A Flourishing Future

A quarter-century in—and with a sizeable bequest about to significantly enhance the foundation’s grant power—WCF continues growing alongside the geographically and demographically diverse community it serves.

This includes continuing to learn from rich partnerships with other community foundations, including the Lummi Nation’s Lhaq’temish Foundation.

Mauri Ingram, Lhaq’temish Foundation Executive Director Candice Wilson, and former Unity Way of Whatcom County CEO Peter Theisen at the kick off of the All in WA campaign, a coordinated, statewide relief effort launched in May 2020. Photo credit: Michèle Waite

Recently, WCF supported several projects that continue to enhance the county’s culture and equity, including campaigns for the arts and waterfront redevelopment through the Millworks Project, which WCF is collaborating on with Mercy Housing Northwest.

The latter project is especially exciting, Ingram says, with focus on more affordable housing, greater childcare availability, and effectiveness of local food systems.

“The way we’ve been doing a lot of things—as a community or as a society—it’s just time to take a fresh look and figure out how we can make them work better for more people,” she says. “This project is very much about that.”

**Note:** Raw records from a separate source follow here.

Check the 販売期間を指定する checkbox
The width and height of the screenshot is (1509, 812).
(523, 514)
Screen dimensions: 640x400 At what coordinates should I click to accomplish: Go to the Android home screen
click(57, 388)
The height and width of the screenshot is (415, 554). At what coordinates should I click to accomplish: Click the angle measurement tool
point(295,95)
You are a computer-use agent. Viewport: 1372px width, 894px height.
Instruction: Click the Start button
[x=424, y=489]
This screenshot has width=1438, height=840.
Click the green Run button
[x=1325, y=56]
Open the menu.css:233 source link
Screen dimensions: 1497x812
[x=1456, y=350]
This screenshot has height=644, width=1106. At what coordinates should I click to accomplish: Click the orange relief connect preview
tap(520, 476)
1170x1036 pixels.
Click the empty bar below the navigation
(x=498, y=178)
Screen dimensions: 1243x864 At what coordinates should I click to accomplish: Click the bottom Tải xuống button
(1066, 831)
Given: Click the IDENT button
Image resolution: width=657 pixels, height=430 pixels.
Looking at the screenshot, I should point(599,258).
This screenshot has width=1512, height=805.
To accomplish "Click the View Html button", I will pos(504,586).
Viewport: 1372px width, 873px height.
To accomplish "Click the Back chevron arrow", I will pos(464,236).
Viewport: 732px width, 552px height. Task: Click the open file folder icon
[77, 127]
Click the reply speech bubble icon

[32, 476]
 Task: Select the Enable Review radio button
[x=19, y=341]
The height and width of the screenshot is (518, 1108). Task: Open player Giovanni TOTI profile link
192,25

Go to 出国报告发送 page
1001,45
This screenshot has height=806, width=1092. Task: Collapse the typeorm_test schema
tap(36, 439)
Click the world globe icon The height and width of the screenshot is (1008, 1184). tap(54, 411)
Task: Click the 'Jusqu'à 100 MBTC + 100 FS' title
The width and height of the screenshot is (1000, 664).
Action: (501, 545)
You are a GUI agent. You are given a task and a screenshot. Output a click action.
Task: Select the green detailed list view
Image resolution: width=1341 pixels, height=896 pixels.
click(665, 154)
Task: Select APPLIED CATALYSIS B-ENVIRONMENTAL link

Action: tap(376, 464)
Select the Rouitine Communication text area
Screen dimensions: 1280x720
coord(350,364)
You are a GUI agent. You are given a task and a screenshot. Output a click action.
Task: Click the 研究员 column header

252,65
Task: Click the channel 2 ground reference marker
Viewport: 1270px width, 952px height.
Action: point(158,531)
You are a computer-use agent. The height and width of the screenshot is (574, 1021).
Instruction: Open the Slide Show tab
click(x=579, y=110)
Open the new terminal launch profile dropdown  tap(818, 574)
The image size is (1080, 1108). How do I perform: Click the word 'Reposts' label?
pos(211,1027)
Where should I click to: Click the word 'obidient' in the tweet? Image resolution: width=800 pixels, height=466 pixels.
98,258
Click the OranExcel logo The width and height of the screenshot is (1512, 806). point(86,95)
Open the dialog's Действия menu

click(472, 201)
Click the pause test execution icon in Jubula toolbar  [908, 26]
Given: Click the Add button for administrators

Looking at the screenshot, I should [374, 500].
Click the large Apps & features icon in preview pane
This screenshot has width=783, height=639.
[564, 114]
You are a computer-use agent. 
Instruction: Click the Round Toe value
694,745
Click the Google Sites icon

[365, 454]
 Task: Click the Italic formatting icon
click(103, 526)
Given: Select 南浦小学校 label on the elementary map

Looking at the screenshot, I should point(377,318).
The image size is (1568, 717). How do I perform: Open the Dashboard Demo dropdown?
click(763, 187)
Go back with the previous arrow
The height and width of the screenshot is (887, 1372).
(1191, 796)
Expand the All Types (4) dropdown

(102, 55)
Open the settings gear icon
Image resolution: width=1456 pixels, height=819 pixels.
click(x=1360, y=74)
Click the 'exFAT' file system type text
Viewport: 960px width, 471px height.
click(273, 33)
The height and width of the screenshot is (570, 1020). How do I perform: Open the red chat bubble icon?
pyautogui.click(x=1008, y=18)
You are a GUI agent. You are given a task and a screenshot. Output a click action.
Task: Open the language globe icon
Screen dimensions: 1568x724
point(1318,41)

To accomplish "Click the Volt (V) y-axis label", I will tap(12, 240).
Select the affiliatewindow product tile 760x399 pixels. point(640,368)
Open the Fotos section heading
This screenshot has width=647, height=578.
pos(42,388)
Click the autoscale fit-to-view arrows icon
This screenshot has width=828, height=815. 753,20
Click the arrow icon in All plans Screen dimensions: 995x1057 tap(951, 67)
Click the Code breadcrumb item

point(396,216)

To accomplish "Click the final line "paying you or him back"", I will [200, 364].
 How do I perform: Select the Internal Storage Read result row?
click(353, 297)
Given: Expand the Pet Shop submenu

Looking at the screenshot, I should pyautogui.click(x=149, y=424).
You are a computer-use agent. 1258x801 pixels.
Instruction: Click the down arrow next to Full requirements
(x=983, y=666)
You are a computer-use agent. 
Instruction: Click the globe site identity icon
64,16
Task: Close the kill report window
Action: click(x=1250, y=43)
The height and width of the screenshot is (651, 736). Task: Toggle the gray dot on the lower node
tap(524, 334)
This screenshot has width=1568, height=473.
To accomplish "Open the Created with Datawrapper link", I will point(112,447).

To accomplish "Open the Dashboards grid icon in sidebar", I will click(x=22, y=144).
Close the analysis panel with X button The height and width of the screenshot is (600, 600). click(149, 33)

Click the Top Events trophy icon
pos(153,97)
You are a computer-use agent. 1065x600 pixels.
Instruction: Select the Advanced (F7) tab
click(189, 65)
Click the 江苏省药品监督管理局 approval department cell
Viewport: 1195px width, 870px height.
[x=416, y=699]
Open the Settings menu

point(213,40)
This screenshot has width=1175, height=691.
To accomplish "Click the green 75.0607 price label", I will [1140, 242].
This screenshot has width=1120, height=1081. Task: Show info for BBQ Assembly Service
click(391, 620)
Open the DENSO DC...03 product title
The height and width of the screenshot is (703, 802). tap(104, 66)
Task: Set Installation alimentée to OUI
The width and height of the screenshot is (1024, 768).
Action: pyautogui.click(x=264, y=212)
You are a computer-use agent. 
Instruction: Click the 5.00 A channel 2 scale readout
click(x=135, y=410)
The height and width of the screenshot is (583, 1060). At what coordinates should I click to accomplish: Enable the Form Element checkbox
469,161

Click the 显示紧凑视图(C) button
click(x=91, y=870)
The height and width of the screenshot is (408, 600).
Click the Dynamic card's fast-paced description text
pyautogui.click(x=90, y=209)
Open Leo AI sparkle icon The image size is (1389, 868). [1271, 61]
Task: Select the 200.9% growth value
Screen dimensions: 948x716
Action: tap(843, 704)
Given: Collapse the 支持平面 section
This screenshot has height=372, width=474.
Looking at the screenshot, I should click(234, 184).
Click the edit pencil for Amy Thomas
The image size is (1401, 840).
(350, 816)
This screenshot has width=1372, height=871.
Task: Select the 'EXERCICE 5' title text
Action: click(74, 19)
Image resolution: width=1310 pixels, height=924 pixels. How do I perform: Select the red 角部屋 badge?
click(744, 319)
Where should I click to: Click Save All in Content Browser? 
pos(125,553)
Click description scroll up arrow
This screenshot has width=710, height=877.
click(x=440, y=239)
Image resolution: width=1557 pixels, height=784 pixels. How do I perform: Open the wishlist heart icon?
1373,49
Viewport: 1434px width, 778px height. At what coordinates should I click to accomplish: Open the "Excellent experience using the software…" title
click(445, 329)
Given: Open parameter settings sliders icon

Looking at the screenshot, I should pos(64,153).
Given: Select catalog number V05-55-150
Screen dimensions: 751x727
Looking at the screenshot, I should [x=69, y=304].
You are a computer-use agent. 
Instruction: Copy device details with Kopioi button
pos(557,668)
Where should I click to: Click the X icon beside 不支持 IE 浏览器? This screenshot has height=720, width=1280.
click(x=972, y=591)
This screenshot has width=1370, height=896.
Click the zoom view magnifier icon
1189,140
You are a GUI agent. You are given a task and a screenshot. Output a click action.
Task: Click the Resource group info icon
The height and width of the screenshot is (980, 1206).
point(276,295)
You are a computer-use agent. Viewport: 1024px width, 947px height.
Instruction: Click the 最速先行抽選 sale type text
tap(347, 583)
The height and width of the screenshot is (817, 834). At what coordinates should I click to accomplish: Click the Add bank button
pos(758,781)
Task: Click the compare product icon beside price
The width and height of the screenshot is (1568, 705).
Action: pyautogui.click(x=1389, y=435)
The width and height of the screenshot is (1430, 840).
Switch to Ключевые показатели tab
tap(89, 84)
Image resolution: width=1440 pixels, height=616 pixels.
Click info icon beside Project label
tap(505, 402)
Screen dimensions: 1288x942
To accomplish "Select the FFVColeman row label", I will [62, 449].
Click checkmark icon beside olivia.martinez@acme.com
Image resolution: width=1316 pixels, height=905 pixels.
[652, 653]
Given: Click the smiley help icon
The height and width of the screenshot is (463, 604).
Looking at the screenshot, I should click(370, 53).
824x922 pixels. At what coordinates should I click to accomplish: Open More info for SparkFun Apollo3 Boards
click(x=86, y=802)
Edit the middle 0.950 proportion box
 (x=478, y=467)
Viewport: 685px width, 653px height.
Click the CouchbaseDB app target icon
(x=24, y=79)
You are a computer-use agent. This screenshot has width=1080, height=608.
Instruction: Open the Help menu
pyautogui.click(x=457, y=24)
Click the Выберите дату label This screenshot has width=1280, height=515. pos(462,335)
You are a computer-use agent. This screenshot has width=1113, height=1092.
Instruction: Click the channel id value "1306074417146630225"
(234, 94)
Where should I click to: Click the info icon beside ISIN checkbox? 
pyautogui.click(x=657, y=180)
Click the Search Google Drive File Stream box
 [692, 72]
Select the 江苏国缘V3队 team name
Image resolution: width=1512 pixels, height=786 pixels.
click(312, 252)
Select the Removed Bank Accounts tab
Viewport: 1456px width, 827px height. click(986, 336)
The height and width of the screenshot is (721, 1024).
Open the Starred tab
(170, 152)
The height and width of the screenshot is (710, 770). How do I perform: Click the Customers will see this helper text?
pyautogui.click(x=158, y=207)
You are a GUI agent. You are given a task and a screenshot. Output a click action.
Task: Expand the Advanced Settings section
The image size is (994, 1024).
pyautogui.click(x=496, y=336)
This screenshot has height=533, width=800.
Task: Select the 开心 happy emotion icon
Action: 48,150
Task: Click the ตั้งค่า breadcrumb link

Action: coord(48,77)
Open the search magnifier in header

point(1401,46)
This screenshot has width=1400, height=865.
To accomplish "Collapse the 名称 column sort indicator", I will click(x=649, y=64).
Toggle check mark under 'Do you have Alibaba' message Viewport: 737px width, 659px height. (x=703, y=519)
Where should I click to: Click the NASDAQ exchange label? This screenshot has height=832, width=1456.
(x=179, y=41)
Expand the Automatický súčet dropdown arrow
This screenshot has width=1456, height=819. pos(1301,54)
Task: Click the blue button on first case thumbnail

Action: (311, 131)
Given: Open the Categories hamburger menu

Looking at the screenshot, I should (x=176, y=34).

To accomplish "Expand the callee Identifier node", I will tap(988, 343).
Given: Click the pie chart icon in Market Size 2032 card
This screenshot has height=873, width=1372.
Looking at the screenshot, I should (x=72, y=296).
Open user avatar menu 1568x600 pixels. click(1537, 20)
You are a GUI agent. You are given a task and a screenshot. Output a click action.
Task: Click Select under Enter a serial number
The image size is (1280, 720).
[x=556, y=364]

A Project Neighborly grant resulted in a potluck at Alderwood Elementary. Photo courtesy Whatcom Community Foundation

The Project Neighborly grant program is another high-water mark for WCF. Launched on Election Day in 2016, amid the culmination of the divisive 2016 presidential campaign, the Neighborly initiative is for exercises in building community, bringing together those who might otherwise not talk or listen to each other. Ingram says they plan to re-launch the program, which was put on hold in 2020 due to the challenges of the pandemic.

“I think it’s so easy for people, especially in a pandemic with a lot of division from a lot of different areas, to get focused on fear and anger,” she says. “Those are not the things that move us forward. This is our invitation to the community to say, ‘What are your ideas about bringing people together to know one another, in a spirit of curiosity and neighborliness?’”

Photo courtesy Whatcom Community Foundation

As the WCF moves forward into its next 25 years, their mission of providing equity and betterment to Whatcom County will remain steadfast.

“We’re here for the community, and by community, we mean the people who are here,” Ingram says. “Thinking about everything that we do—whether it’s the way we communicate, who we involve, where we go, how we think about things—all of that is just rooted in this fundamental respect and appreciation for every individual that’s here. We’re continuing to work at learning how we can realize that goal.”